We propose Vector-DDG (Vector Data Dependence Graph), a tool to visualize and verify the complicated data flow in vectorized LLVM-IR. The visualization helps to understand the vectorized IR better and to further improve the quality of the same. The automatic verification helps improve the developer productivity by catching the vectorization errors early.
We presented this as a “Quick talk” in LLVM Developer’s Meeting 2024.
There was a design change that we made recently and we are in the process of implementing that and we will share the code soon, once it is in a good shape. Before that, we would like to propose this to the community for upstreaming and we are seeking your valuable opinions and feedback here.

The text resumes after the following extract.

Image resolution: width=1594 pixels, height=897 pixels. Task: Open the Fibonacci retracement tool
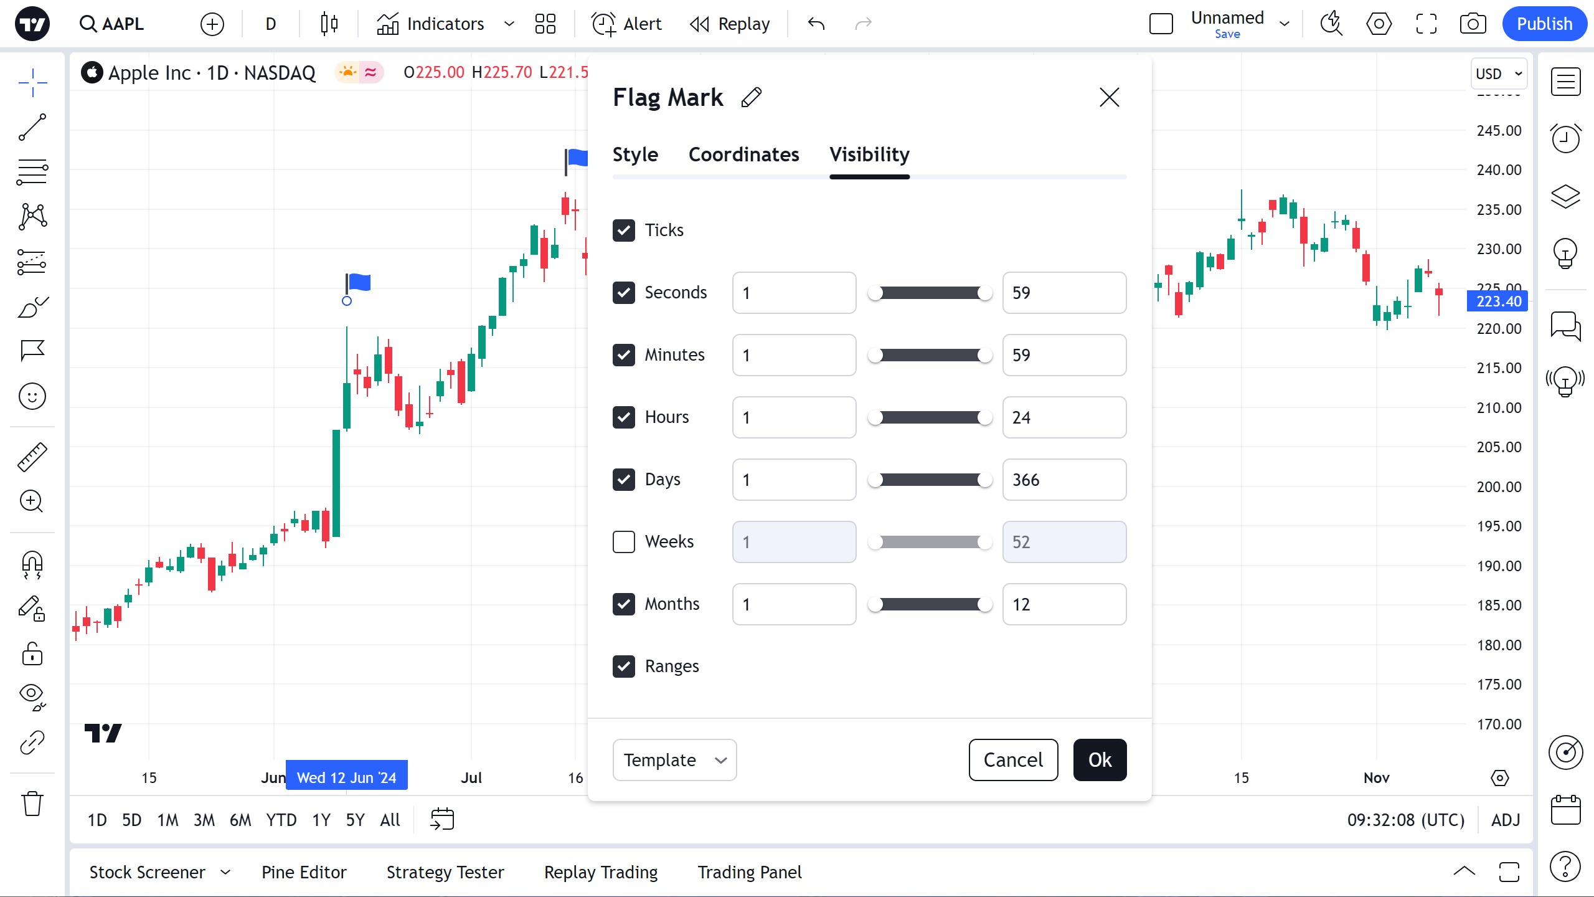[x=32, y=172]
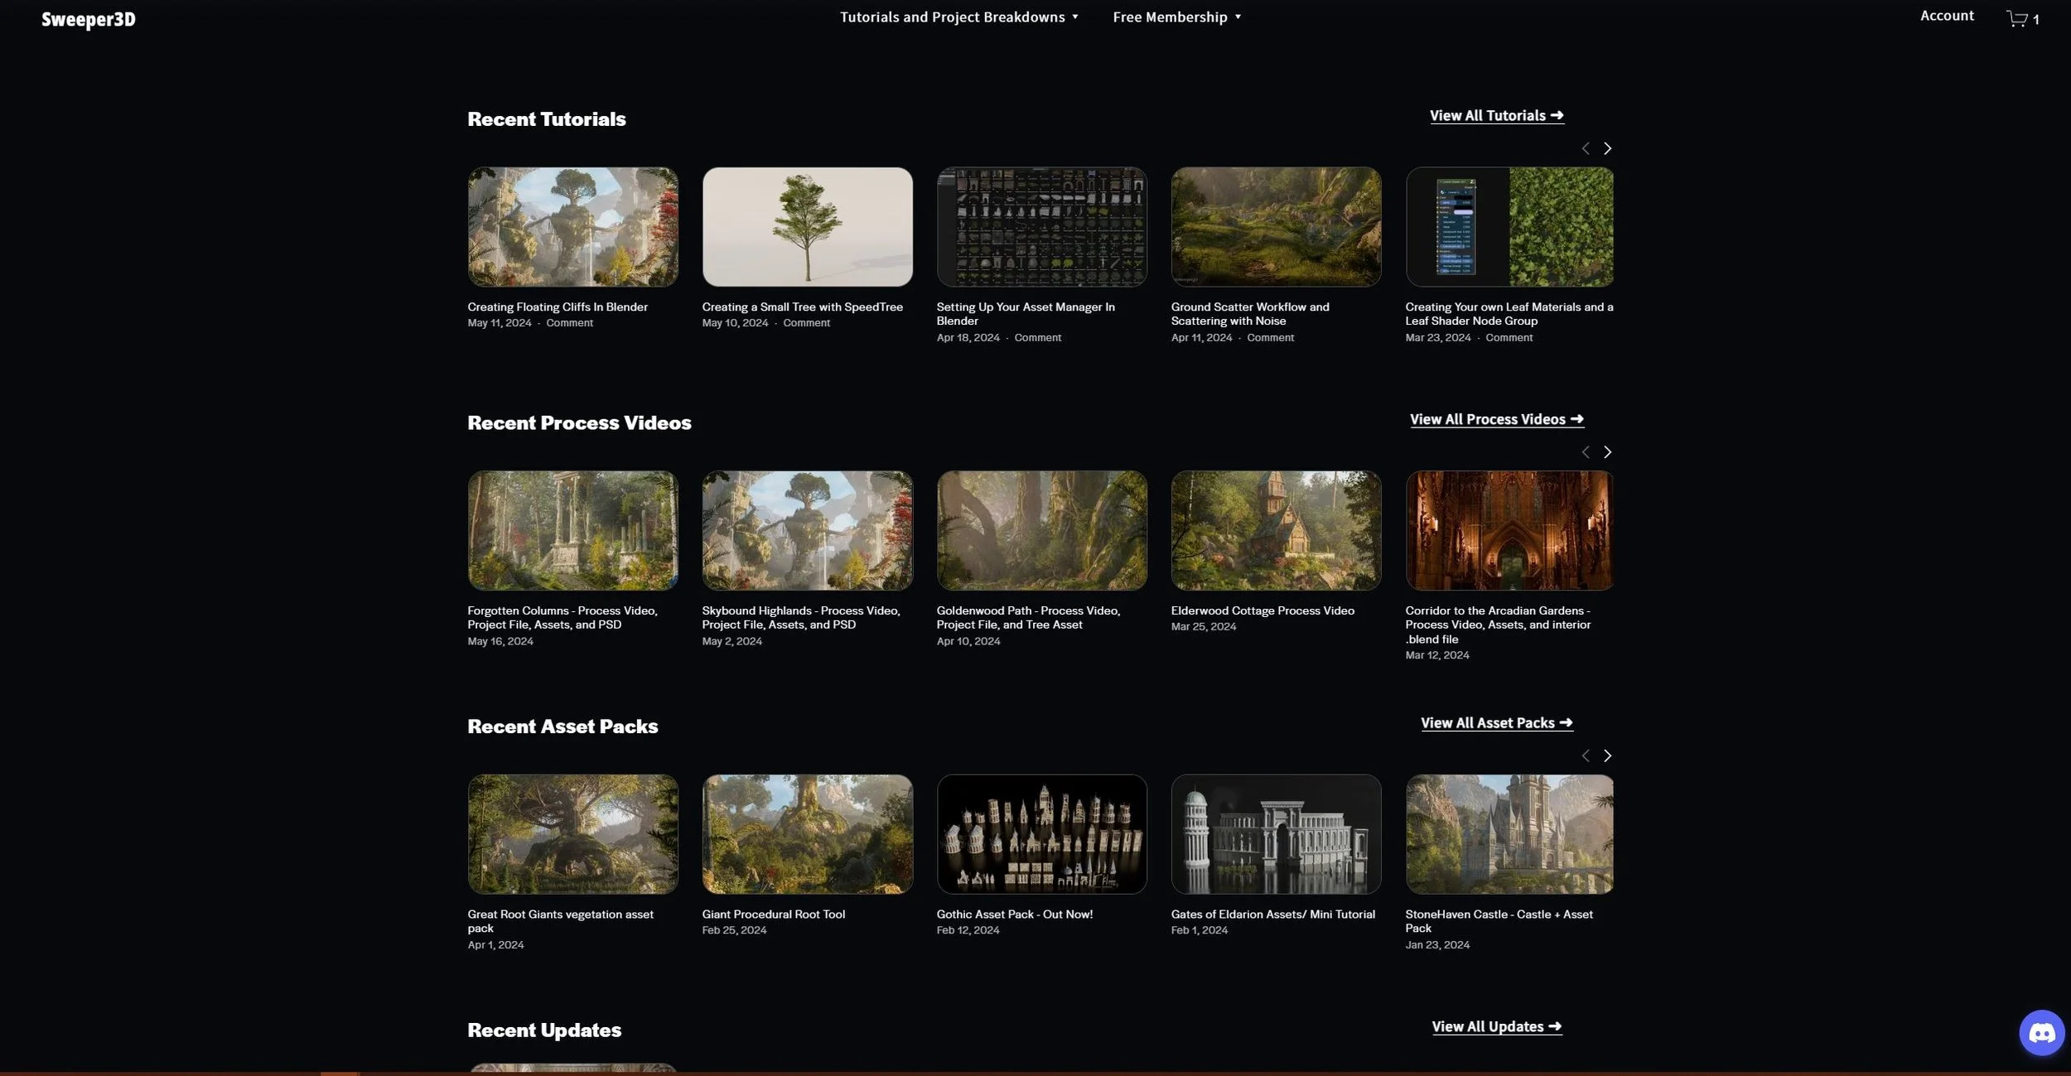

Detailed explanation follows.
Vectorization modules in LLVM, like SLP and Loop Vectorizer, bring exceptional performance uplifts for various applications. Hence, understanding and debugging the vectorized code and improving the quality of the same is of primary importance. In LLVM-IR, compared to the scalar code, it is particularly challenging to understand the vector code due to the presence of complicated data flow and memory dependencies. The complication is there because in the vector code the data is flowing through vector lanes. The presence of glue instructions such as shufflevector, insertelement, and extractelement makes it further complicated as they permute the vector inputs to them.

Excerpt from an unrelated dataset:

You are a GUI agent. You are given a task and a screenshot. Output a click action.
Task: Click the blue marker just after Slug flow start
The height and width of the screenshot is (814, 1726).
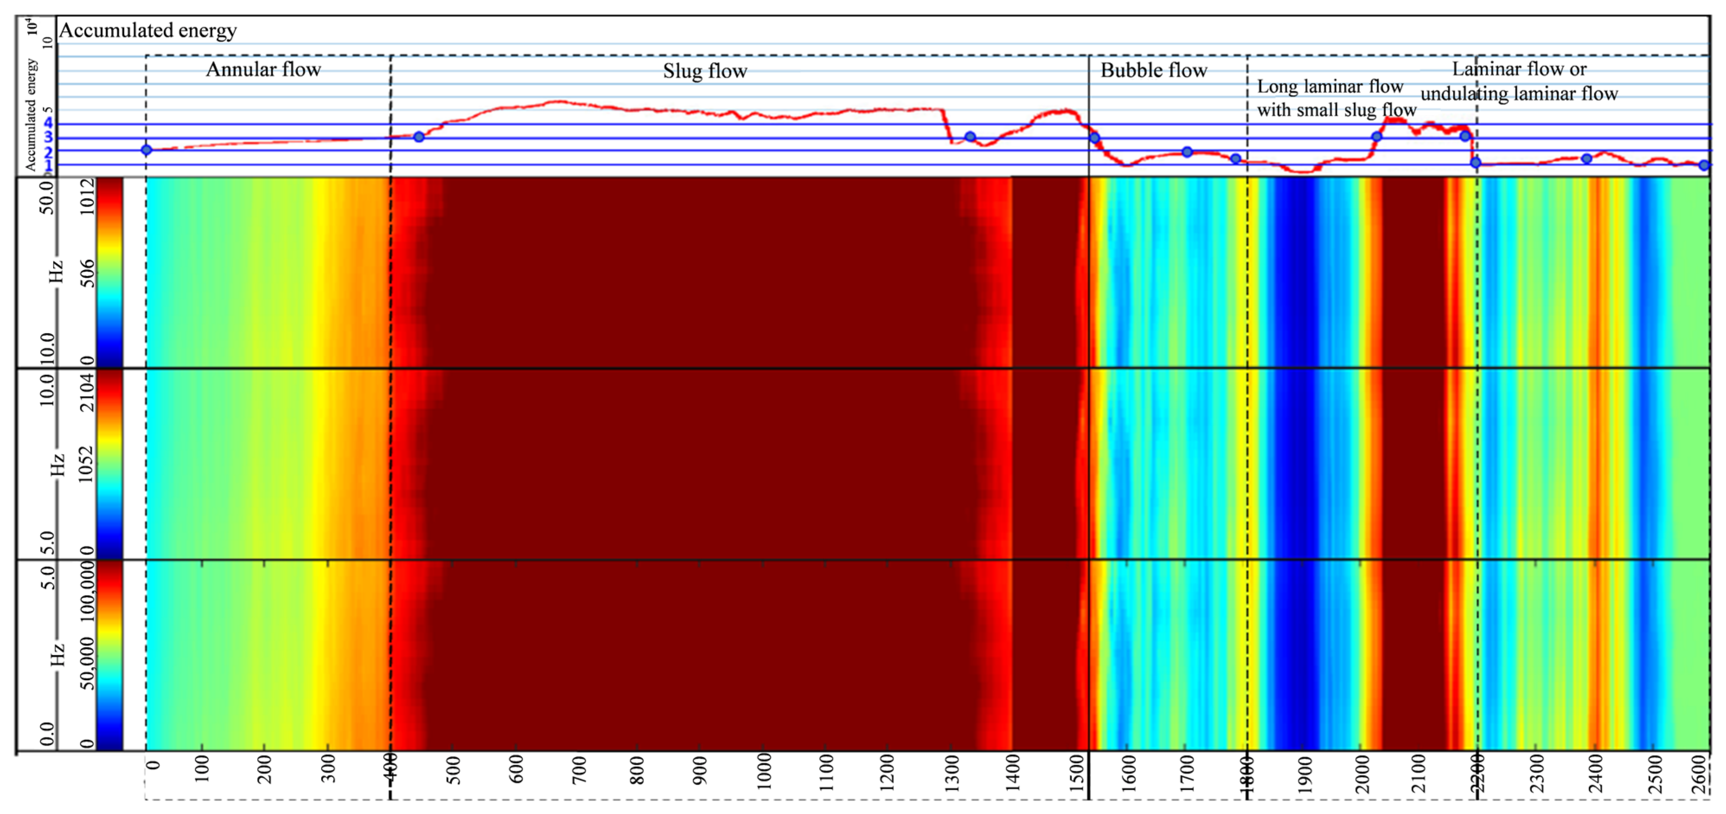(419, 137)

We propose a tool, called Vector-DDG to address the above challenge, which is an extension to the state-of-the-art data dependence graph (DDG). We extend the existing DDG framework (Scalar-DDG) available in LLVM, by expanding each node to a multi-node, corresponding to each lane in the vector instruction. The edges to and from the nodes in the multi-node captures precise lane-wise data flow to and from those nodes. Thus, the tool helps understanding the vector code better and to develop insights for improving the quality of the same.
We further extend the tool as an automatic vector code verifier by comparing the data flow in the Scalar-DDG and the corresponding Vector-DDG. The verifier can be added as a verifier pass after each vectorization pass, similar to the function and module verifiers in LLVM.
Visualization of Vector-DDG
Here, we show the visualization of Vector-DDG using an example given in Figure 1. The default DDG constructed from this example is shown in Figure 2. The Vector-DDG constructed by our tool for the same is shown in Figure 3. Within each node in the Vector-DDG, the rectangles labelled 0 and 1 represents the lane numbers. Thus, very precise data flow through vector lanes can be captured in the Vector-DDG. For example, the edges from the nodes representing loads (%1, %3) to the nodes representing shufflevectors (%4, %5), clearly shows the lane from which the data is originating and the lane to which it is flowing. Also, the path starting from the add node (%6) through the extractelement node (%7) ending at the store node shows that the value in lane 0 of the add node is getting stored.
Verification of vector code using Vector-DDG
Here, we explain our approach to verify the vector code generated by a vectorization
pass. The objective is to check if there exists the exact same data flow in the Vector-DDG as that of the Scalar-DDG. The precise lane wise edges present in Vector-DDG help us in doing so. We can say that a Vector-DDG is equivalent to a Scalar-DDG if and only if for each path in Scalar-DDG there exists a unique path in Vector-DDG.
To make the context clear consider the example for a Scalar-DDG shown in Figure 4. Two
different Vector-DDGs for the same example, one generated after correct vector code generation and one after an incorrect vector code generation are shown in Figure 5 and Figure 6 respectively. The rectangles show the packing of scalar instructions into different lanes of a vector instruction. The prefix ‘v.’ on the label of each rectangle specifies that it is executed as a vector instruction. The labels S and E denote dummy start and end nodes inserted. We have two data flow paths in the Scalar-DDG which are S→ l1 → a2 → s2 →E and S→ l2 → a1 → s1 →E. In the Vector-DDGs, note that the v.add instruction uses a shuffled (v.shuffle) result of v.load. We have to ensure that the exact same paths exist in the Vector-DDG. The paths in Vector-DDG in Figure 5 are S→ l1 → p1 → a2 → s2 →E and S→ l2 → p2 → a1 → s1 →E. Since the nodes p1 and p2 are of a shuffle instruction, the edges l1 → p1 and l2 → p2 can be collapsed into single nodes l1 and l2 respectively. Thus, the two paths are S→ l1 → a2 → s2 →E and S→ l2 → a1 → s1 →E, which are the same as that of Scalar-DDG and hence they are equivalent. However, in Figure 6 we have the paths S→ l2 → a2 → s2 →E and S→ l1 → a1 → s1 →E, which are not matching with the paths in Scalar-DDG and hence they are not equivalent.
We do not implement an expensive path comparison algorithm, but resort to an efficient algorithm, by traversing both Scalar and Vector-DDGs in topological order and by performing a level-by-level comparison. More details of the algorithm and arguments for soundness can be discussed further.
Thanks for reading and requesting to respond with your valuable views and suggestions.